Integrative functional genomics decodes herpes simplex virus 1
Authors
- A.W. Whisnant
- C.S. Jürges
- T. Hennig
- E. Wyler
- B. Prusty
- A.J. Rutkowski
- A. L'hernault
- L. Djakovic
- M. Göbel
- K. Döring
- J. Menegatti
- R. Antrobus
- N.J. Matheson
- F.W.H. Künzig
- G. Mastrobuoni
- C. Bielow
- S. Kempa
- C. Liang
- T. Dandekar
- R. Zimmer
- M. Landthaler
- F. Grässer
- P.J. Lehner
- C.C. Friedel
- F. Erhard
- L. Dölken
Journal
- Nature Communications
Citation
- Nat Commun 11 (1): 2038
Abstract
The predicted 80 open reading frames (ORFs) of herpes simplex virus 1 (HSV-1) have been intensively studied for decades.

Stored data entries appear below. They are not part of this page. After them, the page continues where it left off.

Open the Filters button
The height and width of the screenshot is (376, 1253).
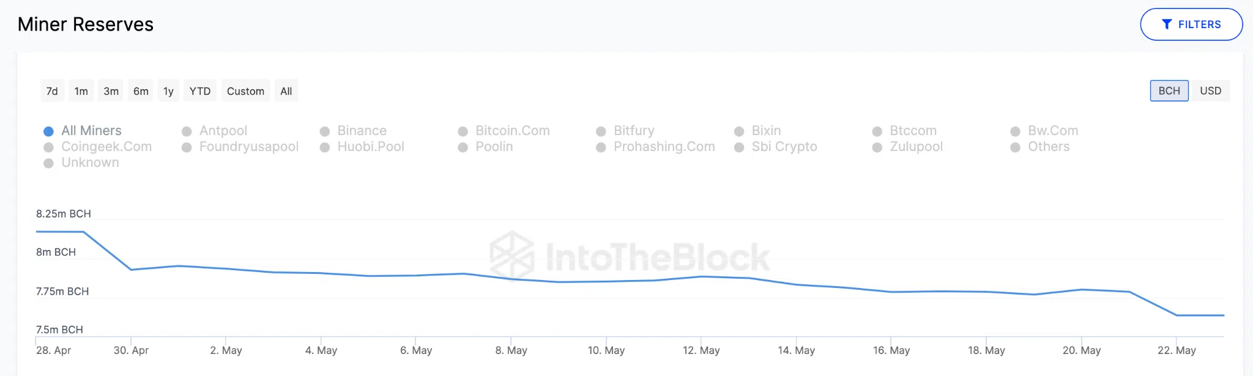(1191, 24)
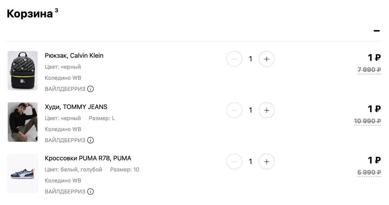Open the "Рюкзак, Calvin Klein" product link
This screenshot has width=389, height=205.
click(74, 55)
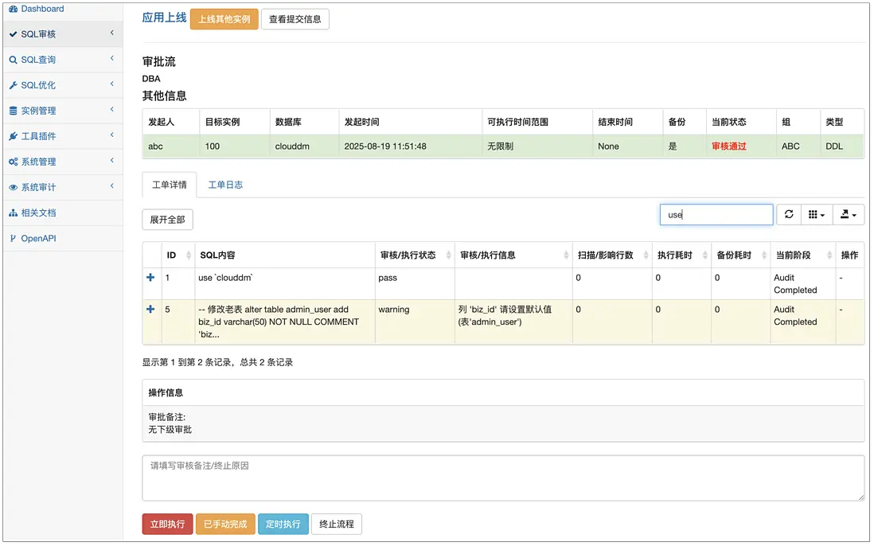
Task: Click the refresh icon beside search box
Action: point(789,215)
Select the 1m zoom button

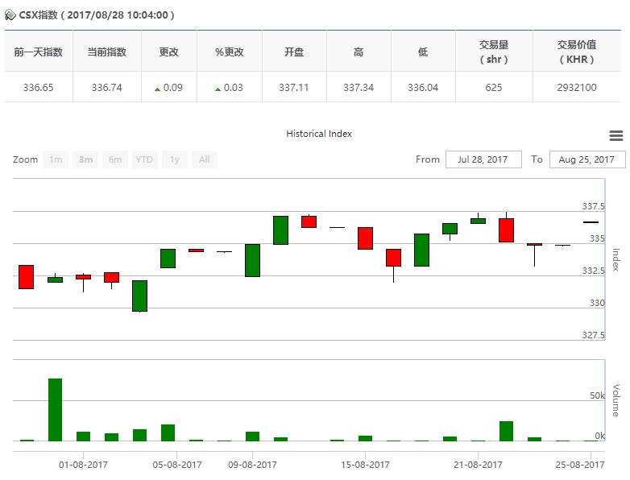pyautogui.click(x=56, y=159)
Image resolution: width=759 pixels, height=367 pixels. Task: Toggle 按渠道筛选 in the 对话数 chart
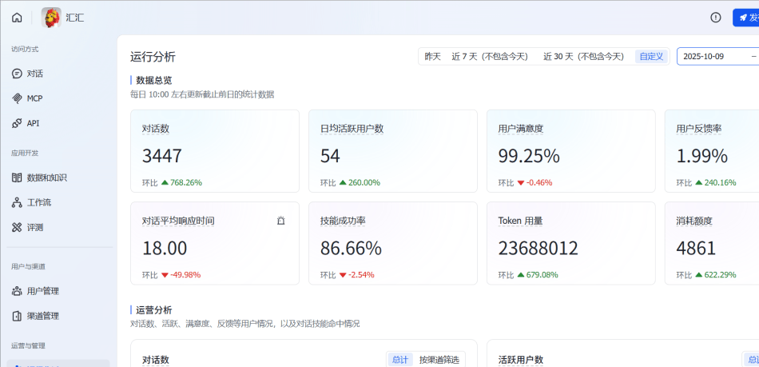click(439, 360)
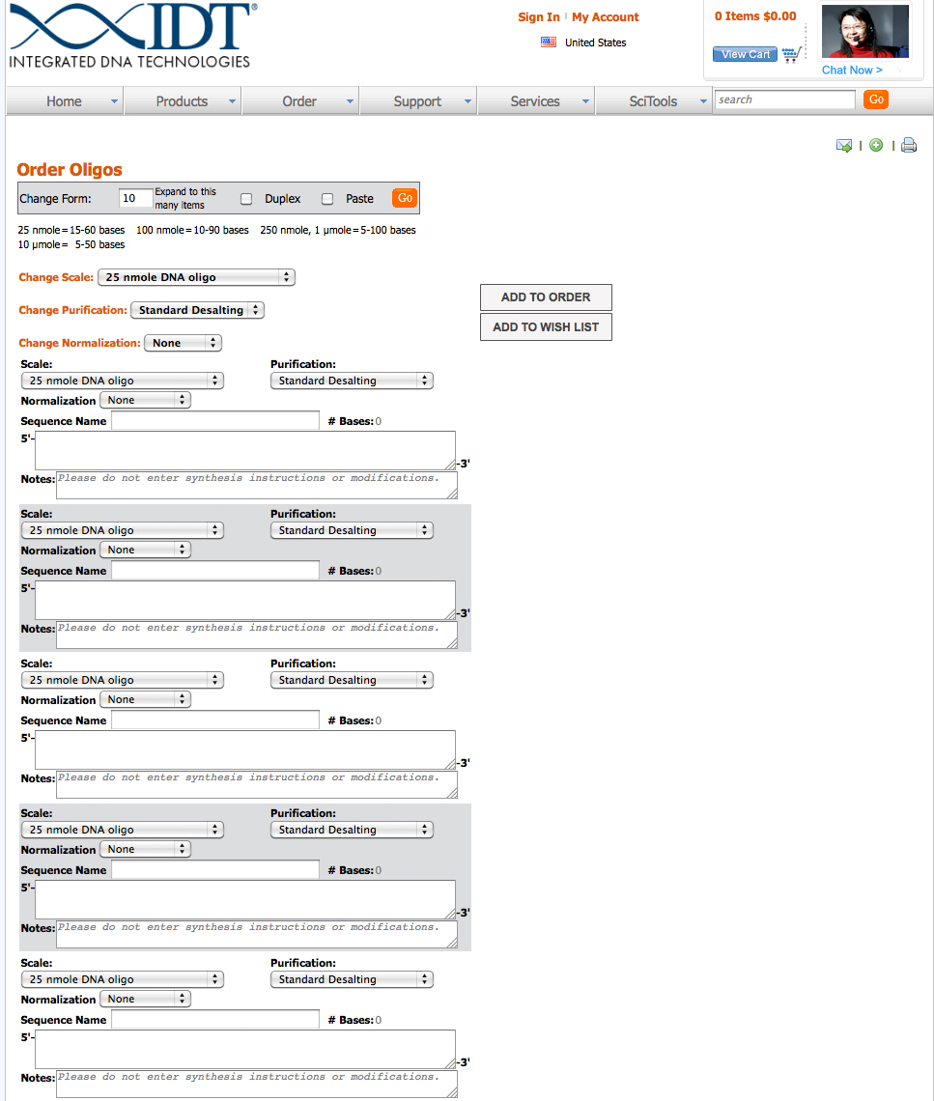The height and width of the screenshot is (1101, 934).
Task: Click the agent photo next to Chat Now
Action: point(863,31)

Here, we unravel the complete viral transcriptome and translatome during lytic infection with base-pair resolution by computational integration of multi-omics data. We identify a total of 201 transcripts and 284 ORFs including all known and 46 novel large ORFs. This includes a so far unknown ORF in the locus deleted in the FDA-approved oncolytic virus Imlygic. Multiple transcript isoforms expressed from individual gene loci explain translation of the vast majority of ORFs as well as N-terminal extensions (NTEs) and truncations. We show that NTEs with non-canonical start codons govern the subcellular protein localization and packaging of key viral regulators and structural proteins. We extend the current nomenclature to include all viral gene products and provide a genome browser that visualizes all the obtained data from whole genome to single-nucleotide resolution.